*** Reading passage ***
Compounding Conventions

There are three different ways to calculate a wealth factor or its corresponding discount factor.

  • Simple or linear:
\[WF(T_2,T_1) = 1 + r \cdot \tau(T_2,T_1,dc)\]
  • Compounded:
\[WF(T_2,T_1) = (1 + r)^{\tau(T_2,T_1,dc)}\]
  • Continuous or exponential:
\[WF(T_2,T_1) = \exp \left[ r \cdot \tau(T_2,T_1,dc) \right]\]

It is important to have in mind that the same wealth factor can have different interest rates depending on the compounding and day counting conventions.

Business day adjustments conventions

These conventions will depend on the calendar or joint calendar that is being used in the contract of the instrument. It adjusts the end date of the accrual period in the case it is holiday.

  • Following: The adjusted day is the following business day.
  • Preceding: The adjusted day is the preceding business day.
  • Modified Following: The adjusted day will be the following day if it’s within the same month, otherwise the adjusted day is the preceding business day.
  • Modified Preceding: The adjusted day will be the preceding day if it’s within the same month, otherwise the adjusted day is the following business day.
  • End of month bolean: Where the start date of a period is on the final business day of a particular calendar month, the end date is on the final business day of the end month (not necessarily the corresponding date in the end month).

Introduction to Interest Rate Swaps

A swap is an over-the-counter agreement between two companies to exchange cash flows in the future. The agreement defines the dates when the cash flows are to be paid and the way in which they are to be calculated. Usually the calculation of the cash flows involves the future value of an interest rate, an exchange rate, or other market variable.

A swap consists of two parts or “legs”: one leg involves making payments accrued at a specific rate, and the other leg involves receiving payments at a different rate. Commonly, one of the legs is calculated using a fixed interest rate, thus it’s called the fixed leg, and the other leg is calculated using a variable rate over time, with its future values unknown, known as the floating leg. These two legs can differ in their periodicity and how they account for their year fraction.

I’ll continue considering this fixed-for-floating swap type, even though they are a vast diversity of swaps: fixed-for-fixed with different currency, floating-for-floating, volatility swaps, commodity swaps, equity swap, credit default swaps, etc.

Why Enter an Interest Rate Swap?
*** Dataset extract ***
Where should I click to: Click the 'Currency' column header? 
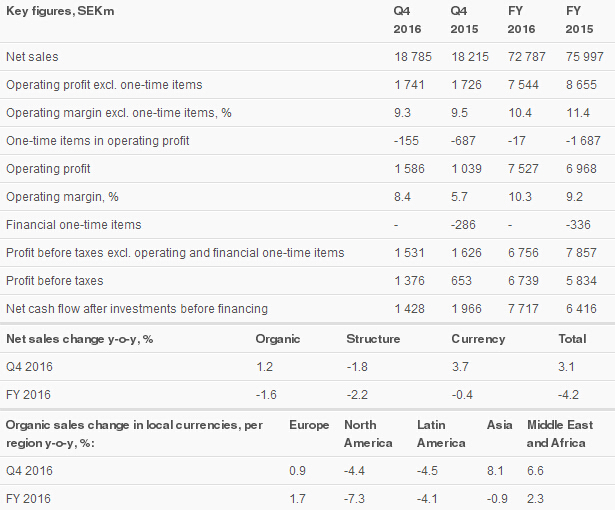click(478, 339)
***
**What you have to do:**
In the text on compounding conventions and interest rate swaps, translate this sentence into Spanish: "A swap is an over-the-counter agreement between two companies to exchange cash flows in the future."

**Complete output:**
Un swap es un acuerdo extrabursátil entre dos empresas para intercambiar flujos de efectivo en el futuro.